I’ve got some bad news for you if you think college is the hardest four years of your life. One week of sleepless nights because you have five finals you have to study for before taking a three-month-long break in the summer is not the epitome of struggling in life. You’ll never have another time in your life after you graduate where you can schedule your first class of the day at noon so you can sleep in. You’ll never have another time in your life where you can go out drinking on multiple nights during the week. You’ll never have another time in your life where all of your friends are either next door to you, or less than a five-minute walk away. You’ll never have another time in your life where you can have a surplus of resources and support available to you to help you navigate through your life, and that’s a fact.
After you graduate, you’ll quickly yearn for the days where you can be a college student again. Adults and college graduates alike long for the days where they can live the life college students have right now. In the working world, there’s no such thing as a summer break (or a winter one at that). You’ll have to work long hours with seemingly no end goal. You can’t schedule work to start in the afternoon; you have to be there at 9 a.m. sharp.

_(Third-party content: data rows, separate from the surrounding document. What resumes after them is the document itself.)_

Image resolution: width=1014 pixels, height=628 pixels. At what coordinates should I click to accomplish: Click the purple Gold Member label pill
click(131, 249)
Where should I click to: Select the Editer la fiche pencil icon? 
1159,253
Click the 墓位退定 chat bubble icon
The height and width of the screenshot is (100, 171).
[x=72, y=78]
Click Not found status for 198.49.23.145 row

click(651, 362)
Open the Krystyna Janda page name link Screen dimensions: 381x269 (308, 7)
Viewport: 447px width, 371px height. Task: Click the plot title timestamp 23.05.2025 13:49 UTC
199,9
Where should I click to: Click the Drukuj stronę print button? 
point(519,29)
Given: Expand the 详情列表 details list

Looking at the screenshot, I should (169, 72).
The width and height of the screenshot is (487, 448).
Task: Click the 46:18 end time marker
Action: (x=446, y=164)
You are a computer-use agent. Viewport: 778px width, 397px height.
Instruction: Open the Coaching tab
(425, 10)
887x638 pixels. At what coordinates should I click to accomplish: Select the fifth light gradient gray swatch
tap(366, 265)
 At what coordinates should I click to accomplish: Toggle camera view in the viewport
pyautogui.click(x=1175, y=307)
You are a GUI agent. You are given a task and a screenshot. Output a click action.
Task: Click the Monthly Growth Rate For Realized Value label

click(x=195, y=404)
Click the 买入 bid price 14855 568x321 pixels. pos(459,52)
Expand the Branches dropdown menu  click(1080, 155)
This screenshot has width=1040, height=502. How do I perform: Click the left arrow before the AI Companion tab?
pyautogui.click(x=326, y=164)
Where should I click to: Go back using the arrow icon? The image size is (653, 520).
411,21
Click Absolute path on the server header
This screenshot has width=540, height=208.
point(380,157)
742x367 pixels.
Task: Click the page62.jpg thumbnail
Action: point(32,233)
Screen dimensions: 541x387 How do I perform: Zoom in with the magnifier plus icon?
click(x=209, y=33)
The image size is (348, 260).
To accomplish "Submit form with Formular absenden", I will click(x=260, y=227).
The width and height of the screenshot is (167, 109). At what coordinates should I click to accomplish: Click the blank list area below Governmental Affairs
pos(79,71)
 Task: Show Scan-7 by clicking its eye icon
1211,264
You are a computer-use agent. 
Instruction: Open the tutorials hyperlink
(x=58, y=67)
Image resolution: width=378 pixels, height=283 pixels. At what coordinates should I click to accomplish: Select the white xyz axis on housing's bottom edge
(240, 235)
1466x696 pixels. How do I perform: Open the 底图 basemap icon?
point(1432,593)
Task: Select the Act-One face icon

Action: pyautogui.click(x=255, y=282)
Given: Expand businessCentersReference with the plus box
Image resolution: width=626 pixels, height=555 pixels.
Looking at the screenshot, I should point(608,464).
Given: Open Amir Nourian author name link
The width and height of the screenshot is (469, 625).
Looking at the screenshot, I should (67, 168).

If there’s one thing my father taught me (he actually taught me lots of things, but this lesson is one he really worked in ingrain into my head), it’s that to be successful in life, you’ll have to work hard, not cave under pressure, and not cry just because things are harder than you’d like them to be. If you think your professors are hard on you now for giving you an exam, wait until your boss expects you to have a whole project done in a day, and if it’s not done, then you’ll stay at work until it is.
You should really be thanking your professors right now; they are giving you only a fraction of the pressure you’ll be under in the workplace. They are working hard to train you to become a talented and marketable individual so that you can ultimately get a job doing what you love. They aren’t working you hard because they want to upset you and make you cry from stress, they are working you hard because they are showing you what it is like to be an adult in the real world, and if you’re not ready for that, you better start figuring out how you’d like to design your parent’s basement because that’s as far as you’ll get with your degree.
College students, I know you’re stressed, and that’s okay because you’re learning. Be thankful for every moment you have left in college, because there’s going to come a day when you’re working and don’t have all the liberties you have right now. They call college the best four years of your life—don’t be so foolish to not realize that it truly is!